I will remember that day forever. I said goodbye to my family and my wife drove me to the Hospital of the University of Pennsylvania. I moved into the 10th Floor of the Founders Wing and was put on the transplant list. When I moved into the hospital, Covid restrictions were still in place so I was not permitted to have visitors. I spent almost three months in my hospital room, my only visitors being the nurses and doctors who kept me alive. I will be forever grateful to them for helping me survive that difficult time. In the middle of March, restrictions were eased and my wife was allowed to come visit. She would come once a weekend and we would have a “date” in my room. We ordered food and talked about life. I was forced to answer some difficult questions and make a plan should the transplants not go the way I hoped. I was allowed to see my children, but only outside, so every other weekend I would meet my wife and kids in an outdoor courtyard for about an hour to visit. Thank goodness for FaceTime.
While my time in the hospital was hard, it also showed me how wonderful people can be. My school district permitted me to continue working from the hospital which made my days go by so much faster. My family and friends made sure to schedule weekly Facetime calls with me to keep me in the loop and take my mind off of things. I also met people I never would have if it weren’t for my transplant journey. People reached out to me every day via social media after hearing about my story from someone else. It was so nice to have so many people in my corner!

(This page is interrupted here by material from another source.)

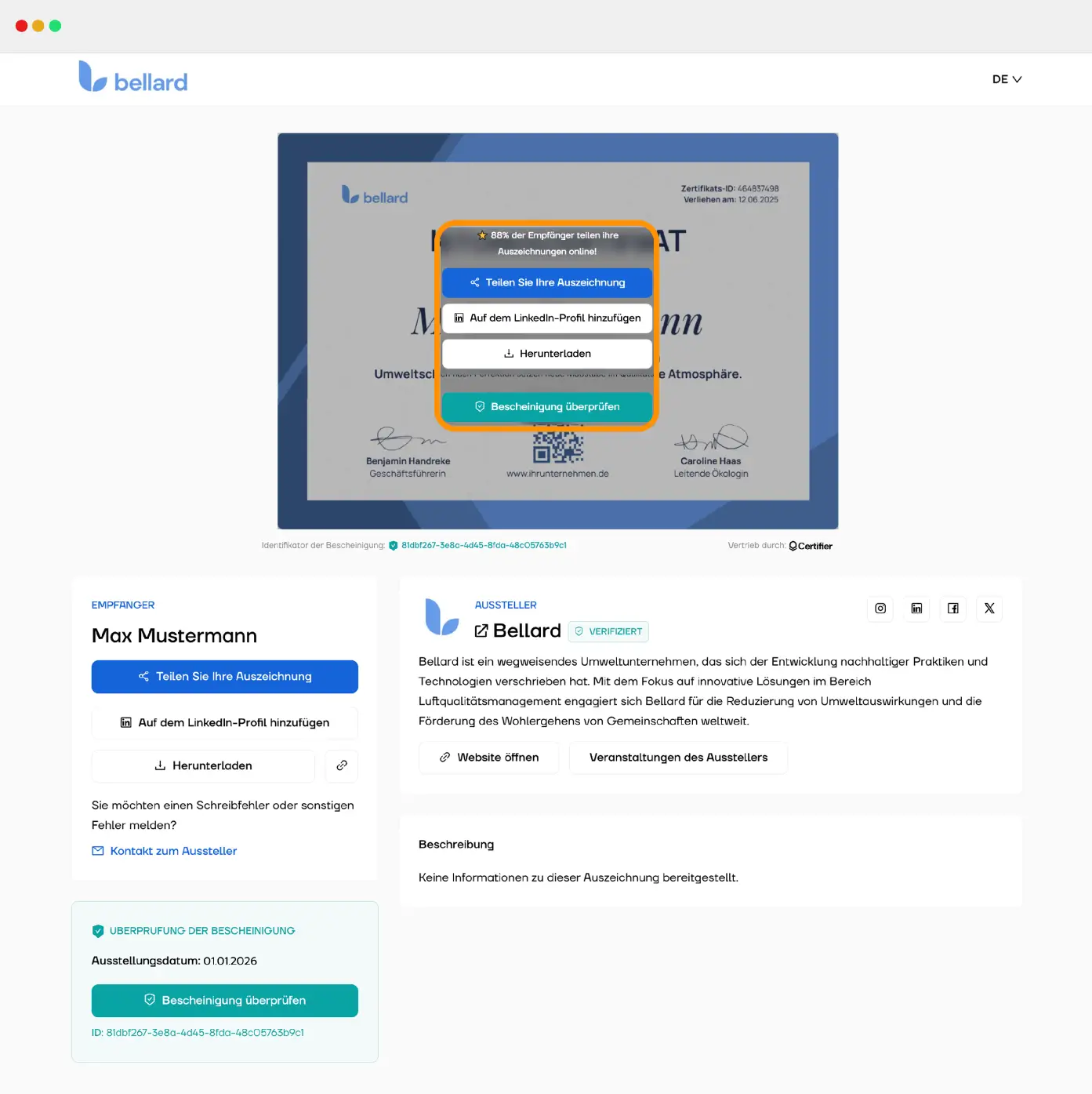Image resolution: width=1092 pixels, height=1094 pixels.
Task: Open the issuer's X profile icon
Action: [989, 609]

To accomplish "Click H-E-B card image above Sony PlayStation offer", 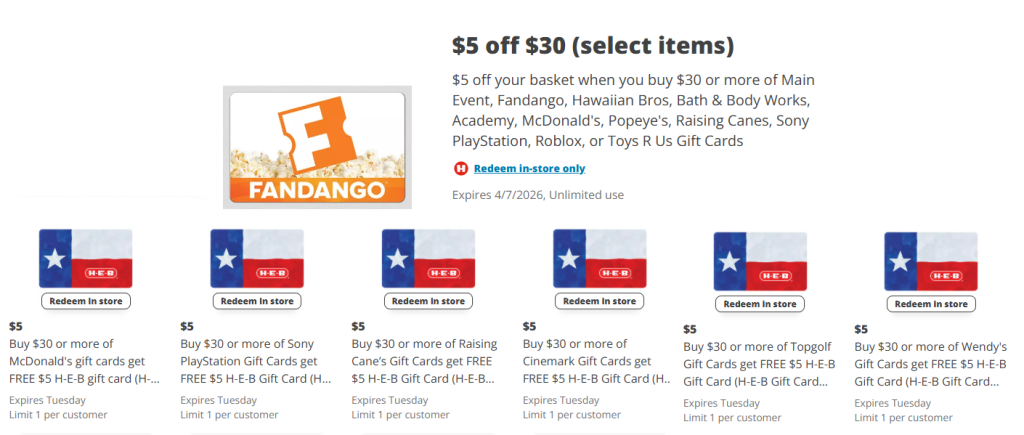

On my 185th day in the hospital, I received the phone call that I had been waiting for every single night! After nearly 20 hours of waiting, I received my transplants. My new heart started pumping late at night on July 3rd and my new liver started functioning in the early hours of July 4th, days 186 and 187. Sixteen days later, after 203 days in the hospital, I went home. Unfortunately, after two weeks home, I needed to be readmitted for fluid control and spent 10 more days in the hospital; bringing my hospital stay total to 213 days.
Since then I have gotten better every single day! In January, I completed cardiac rehab and returned to work. I entered the building for the first time since the Pandemic started in March of 2020. I have never felt this good in my life. I work out every day and find that as I get stronger, I am able to do things that I’ve never been able to do before. I can lift my children and carry them up multiple flights of stairs. I can chase after them while playing and dance with them in the kitchen. This Spring, I will coach my two oldest in baseball, a dream of mine I have had since we had children. This Summer, we plan to spend a significant amount of time down the shore at my family’s shore house where I will be able to run on the beach and enjoy life. My wife and I are planning a big party to celebrate my 1 year anniversary to honor my donor and to thank all of those who supported us through this journey.
It is not lost on me that to be alive today someone had to lose their life. I am extremely blessed to be an organ donor recipient. I will do whatever I can/have to to keep these organs healthy and functioning. I am honored to live on the legacy of my donor! I urge everyone to consider becoming an organ donor to help save someone like me. My story sounds as though I went through a lot but trust me when I tell you, it was all worth it and it only gets better from here!